*** Opening of Records provided ***

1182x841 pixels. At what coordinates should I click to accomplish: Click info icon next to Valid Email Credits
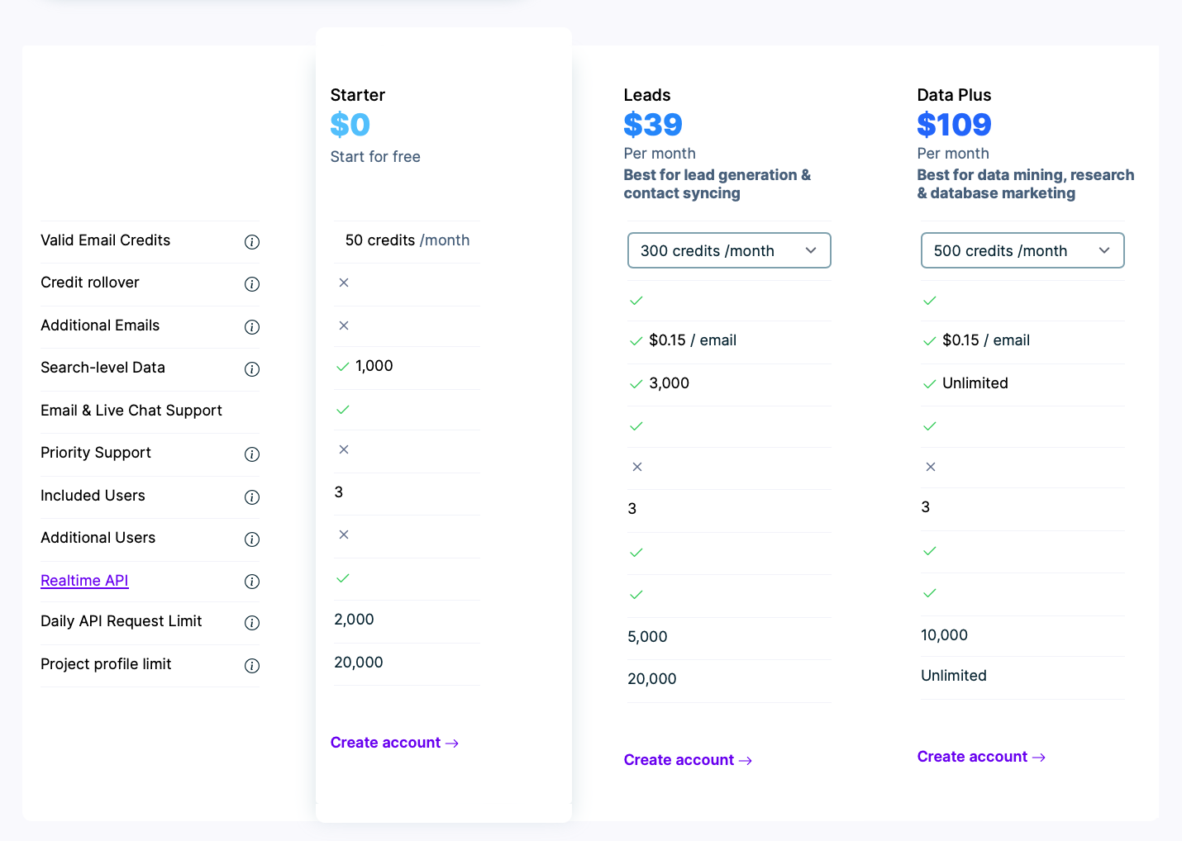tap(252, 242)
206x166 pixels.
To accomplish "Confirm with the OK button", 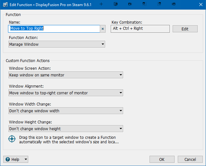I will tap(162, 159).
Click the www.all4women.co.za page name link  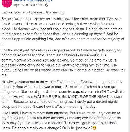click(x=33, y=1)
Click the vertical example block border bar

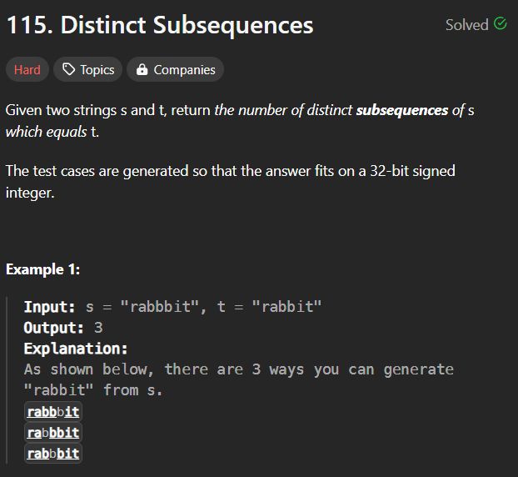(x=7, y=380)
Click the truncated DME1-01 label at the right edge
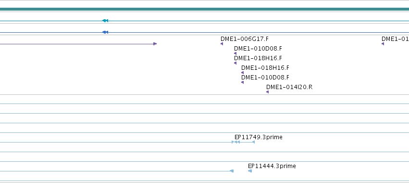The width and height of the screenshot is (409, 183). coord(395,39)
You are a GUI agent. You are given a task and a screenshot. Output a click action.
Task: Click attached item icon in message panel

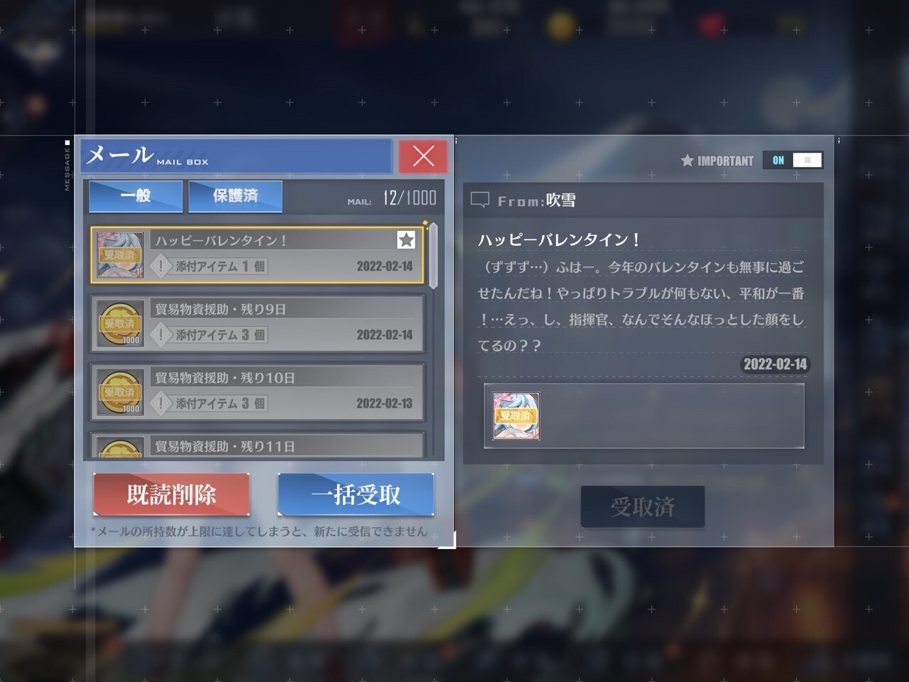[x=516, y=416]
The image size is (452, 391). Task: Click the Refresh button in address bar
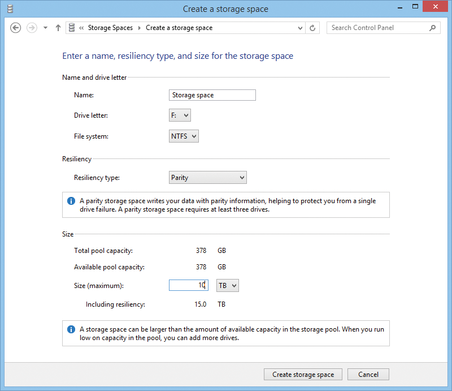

*** Close of Records provided ***
*** Opening of Records provided ***

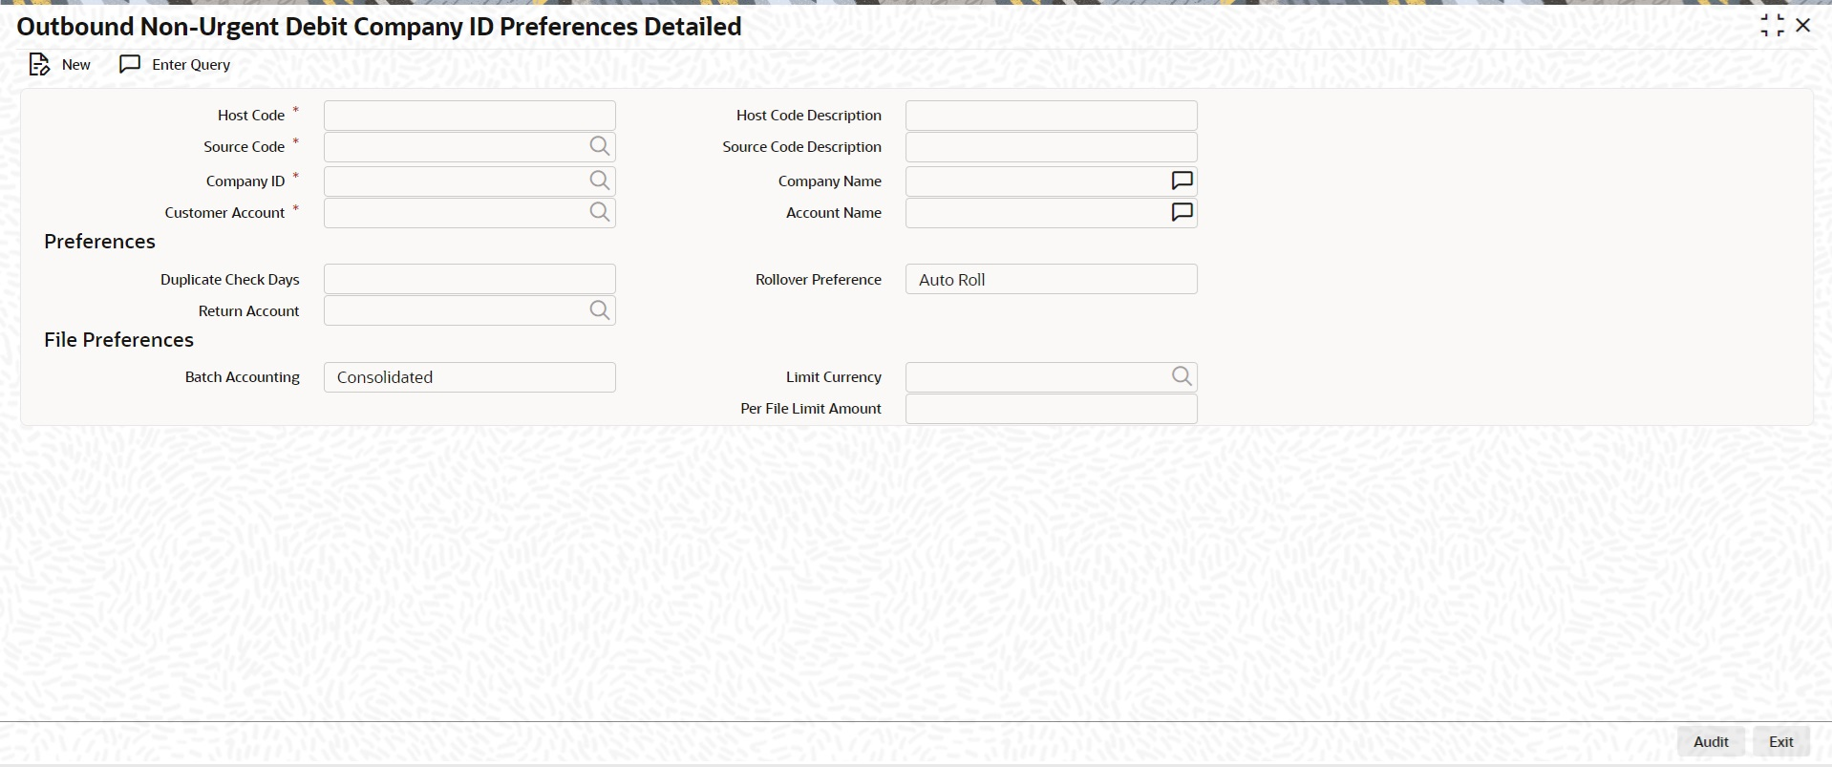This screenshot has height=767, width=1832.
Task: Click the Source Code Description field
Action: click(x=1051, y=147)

*** Close of Records provided ***
*** Opening of Records provided ***

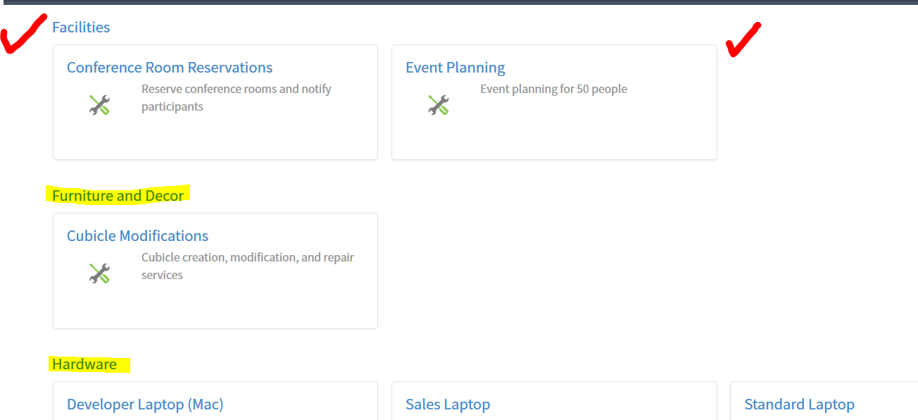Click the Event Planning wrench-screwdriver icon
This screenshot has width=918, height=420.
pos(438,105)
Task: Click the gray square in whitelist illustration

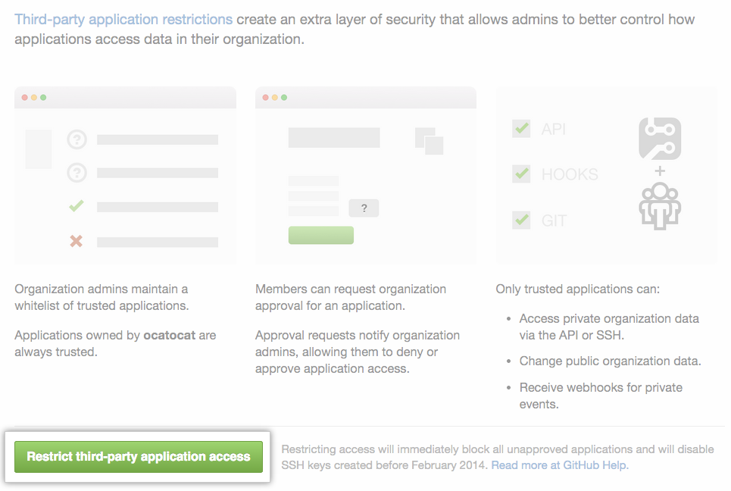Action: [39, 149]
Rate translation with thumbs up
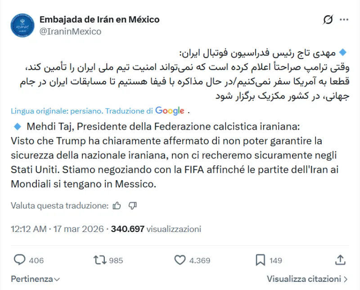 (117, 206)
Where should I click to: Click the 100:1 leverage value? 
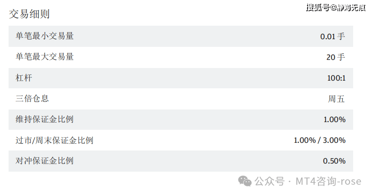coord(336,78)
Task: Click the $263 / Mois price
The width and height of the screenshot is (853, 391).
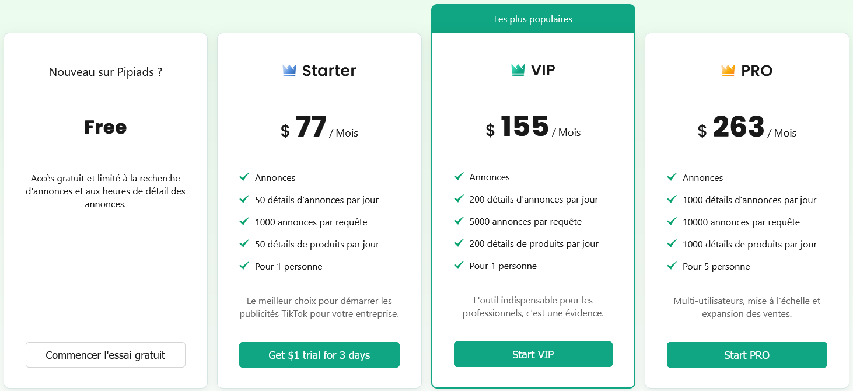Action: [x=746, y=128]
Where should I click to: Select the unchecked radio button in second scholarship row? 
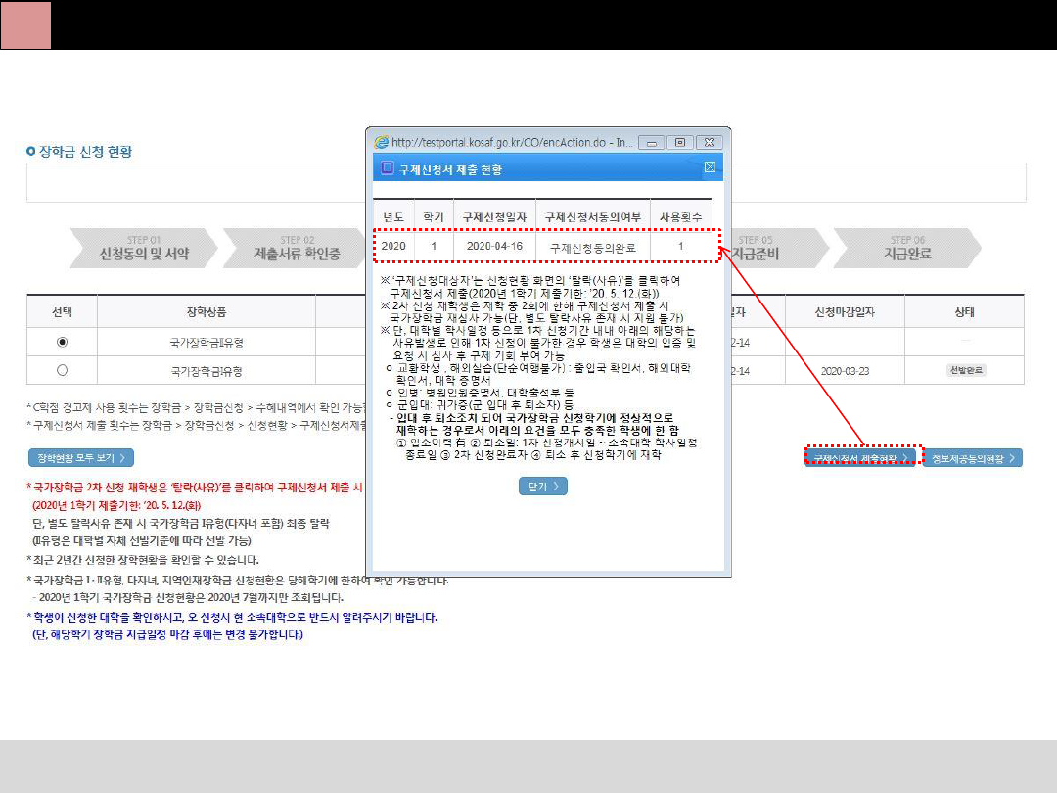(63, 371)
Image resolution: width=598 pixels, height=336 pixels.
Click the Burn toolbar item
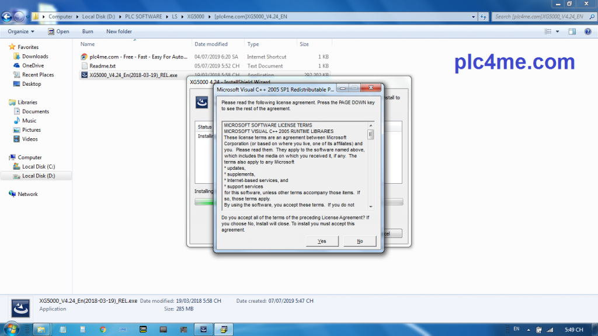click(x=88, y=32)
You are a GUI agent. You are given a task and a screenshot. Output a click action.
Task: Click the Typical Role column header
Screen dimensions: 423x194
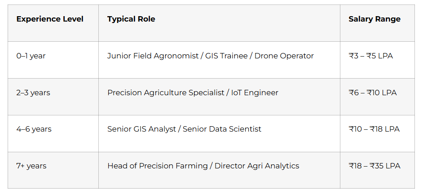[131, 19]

*** Close of Records provided ***

» Task prompt
Within the listing above, the lines starting at the one containing "Task: Click attached" and ending at the one containing "The image size" are to be returned exactly. Omit the pictures.

» Output for this exercise
Task: Click attached item icon in message panel

[x=516, y=416]
The image size is (452, 391). Task: Click the Refresh button in address bar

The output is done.